Examples of companies switching from an open source software to limited licenses have rattled open source communities. The only way to protect open source indefinitely, without giving the project to a software foundation, is by using a copyleft license with a developer certificate of origin (DCO). But copyleft licenses are often considered too restrictive to drive adoption. The more popular permissive licenses carry the benefit of mass adoption but they always allow a switch to a non-compete license. Relicensing can happen once a prominent company is behind the project, despite a big community against the change. As seen with the cases of Redis, Elastic, etc., pressure to “press the red button” can be powerful. While this is not inherently bad, we are developing an alternative approach at Open Core Ventures (OCV), which aims to make it more difficult to switch an open core project from a permissive to a non-compete license.
“It’s important not to orphan a community codebase,” said open source software licensing specialist Heather Meeker, General Partner at OSS Capital. “It can be hard to define what that means, but it’s disruptive to withdraw code from a public repository and then change the license. The challenge is to ensure a commitment to the community as ownership interests change over time. You need protective provisions, so companies don’t abandon their open source roots.”
With Heather Meeker’s input, we developed the OCV Public Benefit Company (OPC) charter aiming to do just that: safeguard the original mission of open source projects and the value contributed by the open source community.
At OCV, we start and invest in open core companies. We identify open source projects with traction, and recruit CTO/CEOs (we typically contact the author of the project first) to build a commercial application and company around it. Our vision is that open core will eventually replace proprietary software as the default. Preventing a “bait and switch” from open source to proprietary is central to our model. It is for this reason we think open source is more than a license—it’s the base of all software companies.
For open core to become the default, there needs to exist a mechanism for protecting the balance between open source and its commercialization. Licensing is one way but can be changed. Another way is to create a legally binding commitment from the company.
Instead of choosing a traditional entity structure, companies can register as a public benefit corporation (PBC) and include a specific set of public benefits in their company charter. PBCs are for-profit organizations that are “created to generate social and public good” in addition to generating revenue. A public benefit corporation has a legal obligation to operate in a “responsible and sustainable manner.” A PBC must report on progress in delivering its public benefit, and there are serious consequences if the company deviates from its intended purpose.
We’ve open-sourced the OPC charter under the Creative Commons Attribution-ShareAlike 4.0 license. Open core companies are free to use the OPC in their articles of incorporation with attribution. An OPC takes on a legal responsibility to maintain and actively develop a viable, secure open source project in addition to any proprietary code they create. The charter specifically lists open source as the public benefit and includes which guidelines must be met:
The approach ensures that an open core company can’t switch to solely creating proprietary software. The charter also addresses other issues we have seen in open source projects like withholding security fixes and transparency issues. “The typical approach that open core companies take is to withhold features that scale for enterprise use,” said Heather. “The issue is when they also withhold security fixes to community code, while maintaining commercial code, or when they aren’t clear about what is open source and what is proprietary.” Including security and licensing transparency in the charter ensures companies work to get these things right.

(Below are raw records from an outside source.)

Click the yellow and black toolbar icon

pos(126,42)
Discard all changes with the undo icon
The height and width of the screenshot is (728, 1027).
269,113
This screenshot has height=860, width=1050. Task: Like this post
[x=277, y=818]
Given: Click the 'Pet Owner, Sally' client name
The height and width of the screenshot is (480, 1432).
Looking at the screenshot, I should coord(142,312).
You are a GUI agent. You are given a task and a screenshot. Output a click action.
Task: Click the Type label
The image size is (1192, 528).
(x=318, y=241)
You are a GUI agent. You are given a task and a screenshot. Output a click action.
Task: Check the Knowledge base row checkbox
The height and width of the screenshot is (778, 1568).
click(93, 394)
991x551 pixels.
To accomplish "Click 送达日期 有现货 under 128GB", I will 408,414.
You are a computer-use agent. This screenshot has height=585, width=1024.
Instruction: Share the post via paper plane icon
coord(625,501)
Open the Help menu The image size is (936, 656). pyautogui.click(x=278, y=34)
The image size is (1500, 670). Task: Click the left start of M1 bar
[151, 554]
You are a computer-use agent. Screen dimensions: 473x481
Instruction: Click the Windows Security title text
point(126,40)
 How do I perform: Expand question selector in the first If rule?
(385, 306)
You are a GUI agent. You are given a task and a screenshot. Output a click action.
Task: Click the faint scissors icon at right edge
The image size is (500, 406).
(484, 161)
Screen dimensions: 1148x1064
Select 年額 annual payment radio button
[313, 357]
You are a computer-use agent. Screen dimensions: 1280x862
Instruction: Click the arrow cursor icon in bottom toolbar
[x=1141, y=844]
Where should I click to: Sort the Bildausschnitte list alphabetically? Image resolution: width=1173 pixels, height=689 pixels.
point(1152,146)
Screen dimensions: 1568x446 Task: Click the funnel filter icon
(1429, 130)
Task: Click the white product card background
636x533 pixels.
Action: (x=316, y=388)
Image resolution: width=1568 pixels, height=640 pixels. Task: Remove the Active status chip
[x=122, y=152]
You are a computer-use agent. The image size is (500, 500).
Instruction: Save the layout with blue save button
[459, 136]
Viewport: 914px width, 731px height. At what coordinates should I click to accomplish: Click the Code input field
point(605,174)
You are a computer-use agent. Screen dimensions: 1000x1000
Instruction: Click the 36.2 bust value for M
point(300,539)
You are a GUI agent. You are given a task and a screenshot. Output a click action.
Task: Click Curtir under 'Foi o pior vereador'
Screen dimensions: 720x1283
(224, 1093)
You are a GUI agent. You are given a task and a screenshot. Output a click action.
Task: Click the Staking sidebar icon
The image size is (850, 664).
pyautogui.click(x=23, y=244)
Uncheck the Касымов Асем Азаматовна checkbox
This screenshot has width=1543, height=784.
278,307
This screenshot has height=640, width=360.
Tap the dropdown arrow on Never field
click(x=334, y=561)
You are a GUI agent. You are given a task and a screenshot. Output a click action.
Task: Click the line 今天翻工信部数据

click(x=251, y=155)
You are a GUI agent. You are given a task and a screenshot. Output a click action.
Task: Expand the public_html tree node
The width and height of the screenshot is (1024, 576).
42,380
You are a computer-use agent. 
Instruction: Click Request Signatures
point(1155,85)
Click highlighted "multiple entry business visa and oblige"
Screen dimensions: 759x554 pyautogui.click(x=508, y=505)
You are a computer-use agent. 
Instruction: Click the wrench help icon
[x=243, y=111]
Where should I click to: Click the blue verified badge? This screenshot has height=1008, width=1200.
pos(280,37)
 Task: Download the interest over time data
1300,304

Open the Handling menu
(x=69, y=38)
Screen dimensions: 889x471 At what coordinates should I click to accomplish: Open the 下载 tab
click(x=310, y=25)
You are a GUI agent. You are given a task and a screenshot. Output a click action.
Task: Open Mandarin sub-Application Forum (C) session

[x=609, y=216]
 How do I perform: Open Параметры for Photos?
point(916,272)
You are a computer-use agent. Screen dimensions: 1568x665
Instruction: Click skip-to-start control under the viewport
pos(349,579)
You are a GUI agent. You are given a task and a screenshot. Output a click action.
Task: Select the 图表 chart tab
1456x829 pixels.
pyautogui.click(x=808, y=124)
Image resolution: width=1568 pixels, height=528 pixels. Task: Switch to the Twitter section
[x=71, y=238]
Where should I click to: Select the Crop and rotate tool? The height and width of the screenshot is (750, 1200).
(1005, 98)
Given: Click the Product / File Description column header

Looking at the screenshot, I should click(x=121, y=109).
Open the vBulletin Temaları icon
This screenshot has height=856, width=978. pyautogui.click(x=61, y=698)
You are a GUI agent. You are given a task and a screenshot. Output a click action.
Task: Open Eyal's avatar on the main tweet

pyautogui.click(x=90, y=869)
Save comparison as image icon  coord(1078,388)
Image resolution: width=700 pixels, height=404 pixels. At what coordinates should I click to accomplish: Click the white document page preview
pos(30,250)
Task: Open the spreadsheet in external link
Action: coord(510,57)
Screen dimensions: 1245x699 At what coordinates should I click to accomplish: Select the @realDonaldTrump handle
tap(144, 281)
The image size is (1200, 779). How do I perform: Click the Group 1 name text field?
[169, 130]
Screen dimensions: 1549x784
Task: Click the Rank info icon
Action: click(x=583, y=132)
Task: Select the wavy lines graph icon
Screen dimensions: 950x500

The benefit of creating an OPC is that we remove the “red button in the glass case.” The charter protects the open source ethos of open core and fosters trust with the open source community. For OCV, it allows us to start companies we otherwise would not be able to. It makes it more palatable for the founder, so we get to start companies we otherwise wouldn’t have started.
The drawback is that an OPC may have a higher hurdle for VC investments. This may result in a potentially lower valuation compared to a traditional entity. However, I believe in a possible future where carrying the OBPC charter is beneficial. Maybe in the far future, this will become the norm, and it’s a benefit to have it, and people won’t trust open core companies without it. We believe the OPC entity structure is a way to give open source creators and contributors peace of mind that their project’s code will not be closed by the company.
We’re launching our first OPC company, Authentik Security, in November. Authentik Security is a cyber security company that provides identity management solutions around single-sign-on, user enrollment, and other access control features.
We expect to improve the licensing text over time as we receive feedback on it.